Unlike say Yemen, where the US did it? Without an extraordinary degree of controversy, at least here? (Or was Yemen an outgrowth of this finding?)
In other words: it cost too little to be a whole separate collection program. That is what all these CIA station chiefs and case officers were doing, one thought - collecting info on suspected bad guys all around the world.
So this separate super secret not implemented collection program - that it cost so little and the controversial nature of it -- are what's perplexing to me.
Speculation: that they might get caught having contemplated killing people in france germany britain or italy etc. without consulting allies is enough for Dems to go bonkers - and Republicans like Hoesktra to say they might have contemplated it September 12 - but not after. You don't want to lose your alliance in the war on terror over this.
Also - wonder if there is some sort of regular renewal required for whatever "finding" or whatever authorized this collection program at the CIA. And that is why it was brought to the attention of Panetta only June 22nd (renewal every six months? Every year?) Perhaps it only then too rose to the top of pile of things the new DCI general counsel learned about as well.

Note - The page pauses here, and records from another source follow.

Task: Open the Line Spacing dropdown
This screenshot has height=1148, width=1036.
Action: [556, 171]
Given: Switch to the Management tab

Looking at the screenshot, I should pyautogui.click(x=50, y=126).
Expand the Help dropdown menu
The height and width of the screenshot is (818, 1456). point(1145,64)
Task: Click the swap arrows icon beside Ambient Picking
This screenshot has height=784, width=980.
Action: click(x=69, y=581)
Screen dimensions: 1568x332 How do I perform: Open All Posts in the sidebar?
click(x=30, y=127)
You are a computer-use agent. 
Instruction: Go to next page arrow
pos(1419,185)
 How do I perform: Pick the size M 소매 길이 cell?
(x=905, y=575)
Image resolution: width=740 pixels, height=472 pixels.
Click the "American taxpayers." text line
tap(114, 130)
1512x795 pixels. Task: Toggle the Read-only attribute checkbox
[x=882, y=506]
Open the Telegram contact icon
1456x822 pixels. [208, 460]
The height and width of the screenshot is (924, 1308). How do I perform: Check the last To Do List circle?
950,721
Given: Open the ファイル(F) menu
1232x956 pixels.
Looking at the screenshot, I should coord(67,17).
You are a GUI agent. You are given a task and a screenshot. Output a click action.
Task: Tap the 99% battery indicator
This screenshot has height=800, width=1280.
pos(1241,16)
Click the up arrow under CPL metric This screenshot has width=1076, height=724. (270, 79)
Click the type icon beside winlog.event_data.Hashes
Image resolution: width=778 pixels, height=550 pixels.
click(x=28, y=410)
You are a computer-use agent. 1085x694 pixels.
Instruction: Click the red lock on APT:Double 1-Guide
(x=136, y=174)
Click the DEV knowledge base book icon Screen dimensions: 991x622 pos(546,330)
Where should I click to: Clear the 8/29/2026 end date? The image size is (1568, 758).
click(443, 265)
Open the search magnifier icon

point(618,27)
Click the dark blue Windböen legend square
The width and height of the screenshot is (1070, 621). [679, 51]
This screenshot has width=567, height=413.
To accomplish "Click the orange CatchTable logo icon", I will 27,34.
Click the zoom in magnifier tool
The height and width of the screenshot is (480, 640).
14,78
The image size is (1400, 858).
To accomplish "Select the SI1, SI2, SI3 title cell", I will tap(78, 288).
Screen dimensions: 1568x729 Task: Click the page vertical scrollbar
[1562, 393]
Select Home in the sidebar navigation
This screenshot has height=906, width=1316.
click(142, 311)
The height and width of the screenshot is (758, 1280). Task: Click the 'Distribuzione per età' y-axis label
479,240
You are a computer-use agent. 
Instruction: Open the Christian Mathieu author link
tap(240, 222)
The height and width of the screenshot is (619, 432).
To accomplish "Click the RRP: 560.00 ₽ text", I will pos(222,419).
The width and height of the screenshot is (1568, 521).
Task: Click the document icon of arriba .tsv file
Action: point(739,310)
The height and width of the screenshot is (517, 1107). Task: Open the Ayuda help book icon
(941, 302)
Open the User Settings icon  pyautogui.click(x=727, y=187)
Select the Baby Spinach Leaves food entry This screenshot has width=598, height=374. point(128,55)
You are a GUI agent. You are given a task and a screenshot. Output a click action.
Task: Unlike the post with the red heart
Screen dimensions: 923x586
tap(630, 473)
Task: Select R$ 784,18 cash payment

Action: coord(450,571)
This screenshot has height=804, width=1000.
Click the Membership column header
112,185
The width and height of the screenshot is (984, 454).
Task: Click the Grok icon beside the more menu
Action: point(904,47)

(And, nb, Seymour Hersh reported on this.)
Update 2: talked to a former CIA CTC official who thinks it was assassination that was the controversy and that it was unlikely to be contemplated for countries in Europe since they were getting so much cooperation from them, etc. but more sending CIA special teams to hunt and kill targets into places like Pakistan. And that they would not brief Congress because sending people into harms way where if they get caught could not help them, etc, he said.
He said when military does the same thing, it's okay, but when CIA does it and it's called assassination and problematic.
"The difference is the hunting and killing aspect. When you send U.S. CIA officers on the ground inside Pakistan to hunt and kill people -- when that's done by the military special forces - it's ok, legal, military. When agency does it, it's assassination. September 25 (when it was authorized in a finding), they were in a panic." Why would program be canceled if now it's an open secret US is using drones to kill suspected bad guys in Pakistan, etc. " The program went as far as collection and lost the target. Or they militarized it. There was a tremendous battle over who had lethal operational" authority for any lethal action.